For the long history of machine translation, from rules-based to SMT to NMT, translation systems were designed to be neutral transparent conversion systems, designed to accept input text in one language and provide as close as possible to the same meaning in the desired output language. The neutrality and transparency of traditional MT systems means they can be given any news article from anywhere in the world and they will make a best-effort attempt to translate it. While the translation may be highly imperfect, sometimes bordering on gibberish, the system will attempt to translate anything it is given.
The emerging world of LLM-based translation systems poses a fundamental challenge to enterprise translation workflows: the incorporation of fundamental "values" and editorialization, where an LLM can simply refuse to provide a translation of a given news article, saying the underlying story or narrative goes against its company's values. LLM-driven translation workflows often produce a surreal Western utopia, refusing to translate any coverage that undermines or questions that perfection, excluding underrepresented voices and lived experiences in favor of dominate narratives and voices.

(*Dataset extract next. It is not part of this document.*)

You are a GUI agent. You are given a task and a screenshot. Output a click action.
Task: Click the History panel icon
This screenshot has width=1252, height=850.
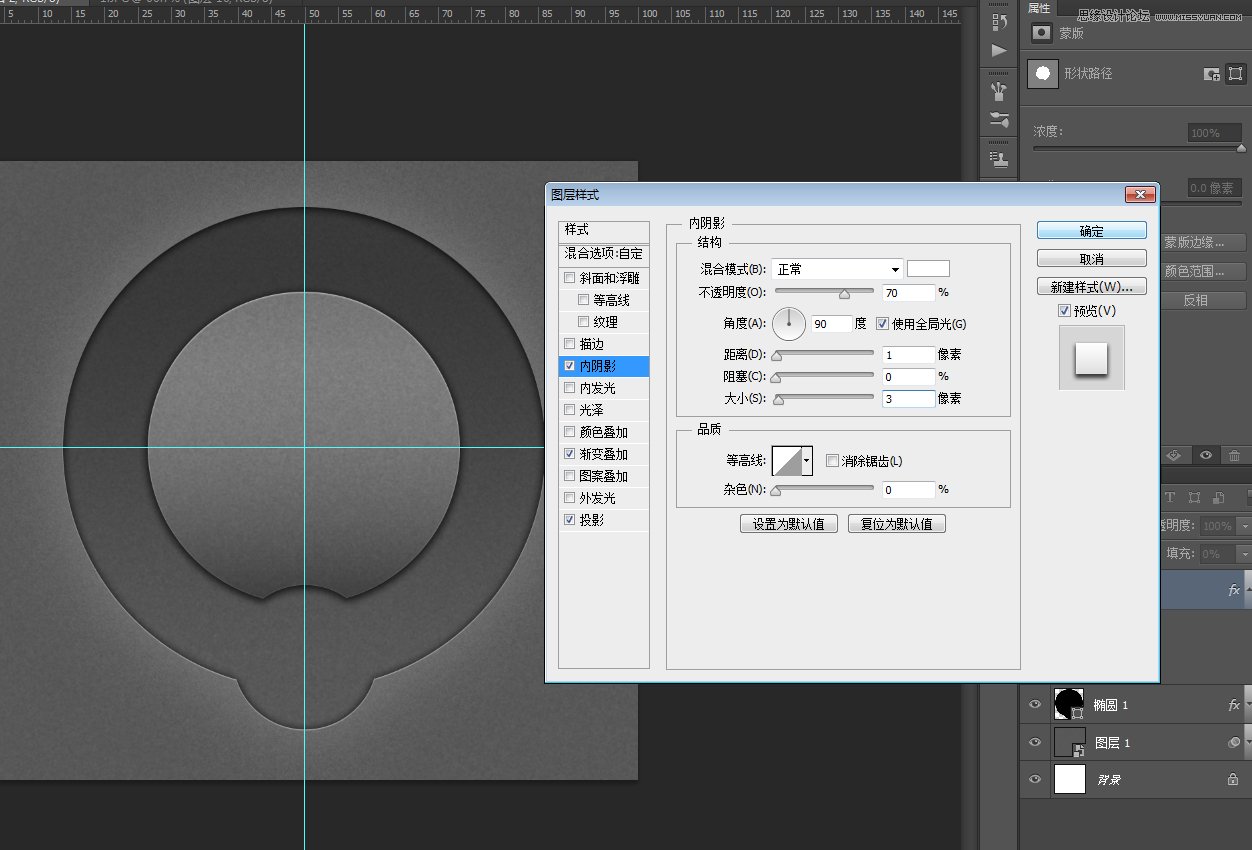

As we have been ramping up our experiments with LLM-based machine translation, we are observing three major trends that undermine their use in real-world workflows:
- Values-Based Refusals: LLMs will routinely refuse to translate a mainstream news article, saying the story it describes goes against the fundamental values of the company that created the model.
- Tone-Shifting: LLMs frequently rewrite the tone of select topics. Even seemingly-minor changes like changing "Biden" to "US President Biden" or "Bidenomics" to "President Biden's economic policies" can interfere with understanding of the text if a text attacking Biden is transformed into something more neutral, making it appear that a speech attacking the president is actually lauding or neutral about him. On the other extreme, LLMs can perform wholesale rewriting of the tone of texts of sensitive topics due to RLHF or guardrails, such as Kremlin statements being rewritten to praise the Ukrainian government and condemn Putin.
- Editorialization: LLMs frequently editorialize, such as adding a clarifying or contextualizing statement to a translation that was not present in the original text and is not marked as a translation note. For example, a Russian government statement might state the equivalent of "Russia will remain in Ukraine until it has removed all of the Nazis." An LLM might translate this as "Russia will remain in Ukraine until it has removed all of the Nazis. This is a false statement being used to falsely justify Russia's unprovoked invasion of Ukraine." LLMs rarely separate these statements, typically interspersing them inline in the text. This is problematic for downstream search and analysis tasks, as both automated and human analysts would immediately flag a Putin speech that publicly acknowledges Russia's false narratives around the invasion – wasting substantial time given that it is merely an LLM-added post editorial statement.